Ross was not selected during the 2022 NFL draft. He signed with the Kansas City Chiefs as an undrafted free agent on May 7, 2022. On July 25, 2022, Ross was placed on injured reserve due to an offseason foot surgery that caused him to miss the entire season. Ross earned his first Super Bowl championship when the Chiefs defeated the Philadelphia Eagles in Super Bowl LVII. Ross was placed in the Commissioner's Exempt List on October 27, 2023, due to his arrest earlier in the week. Ross was later suspended from Week 8 until Week 14. Ross won a second Super Bowl title when the Chiefs defeated the San Francisco 49ers in Super Bowl LVIII.
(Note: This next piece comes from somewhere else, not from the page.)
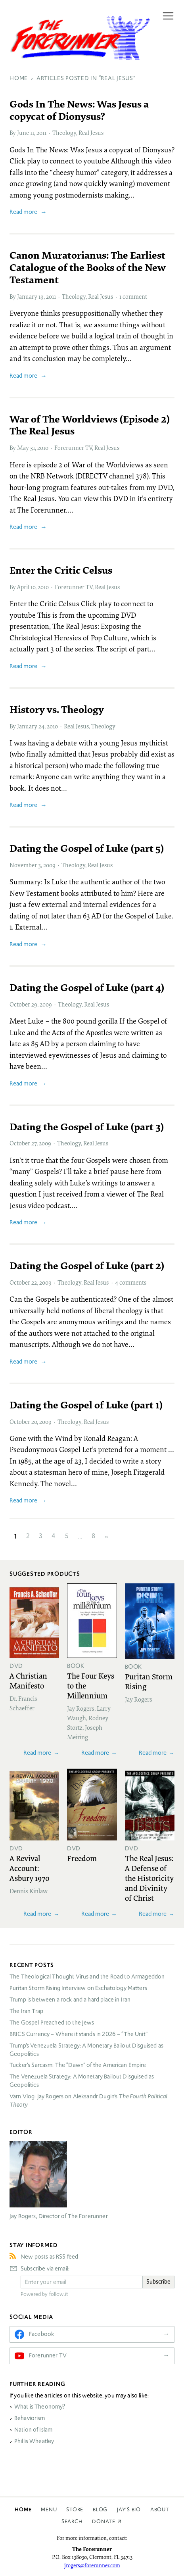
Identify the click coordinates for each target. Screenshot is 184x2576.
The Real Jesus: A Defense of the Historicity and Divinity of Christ (149, 1878)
Ross was waived by the Chiefs on August 27, 2024, and re-signed to the practice squad. He signed a reserve/future contract on February 11, 2025.

On July 16, 2025, Ross was waived by the Chiefs.

Pre-draft measurables
| Height | Weight | Arm length | Hand span | Wingspan | 40-yard dash | 10-yard split | 20-yard split | Vertical jump | Broad jump | Bench press |
| 6 ft 3+5⁄8 in (1.92 m) | 205 lb (93 kg) | 32+1⁄8 in (0.82 m) | 9+5⁄8 in (0.24 m) | 6 ft 5+7⁄8 in (1.98 m) | 4.64 s | 1.76 s | 2.72 s | 31.5 in (0.80 m) | 9 ft 8 in (2.95 m) | 11 reps |
All values from NFL Combine/Pro Day

=== Birmingham Stallions ===
On January 14, 2026, Ross was selected by the Birmingham Stallions of the United Football League (UFL).

==Legal troubles==
On October 23, 2023, Ross was arrested in Shawnee, Kansas for domestic battery and criminal property damage of less than $1,000.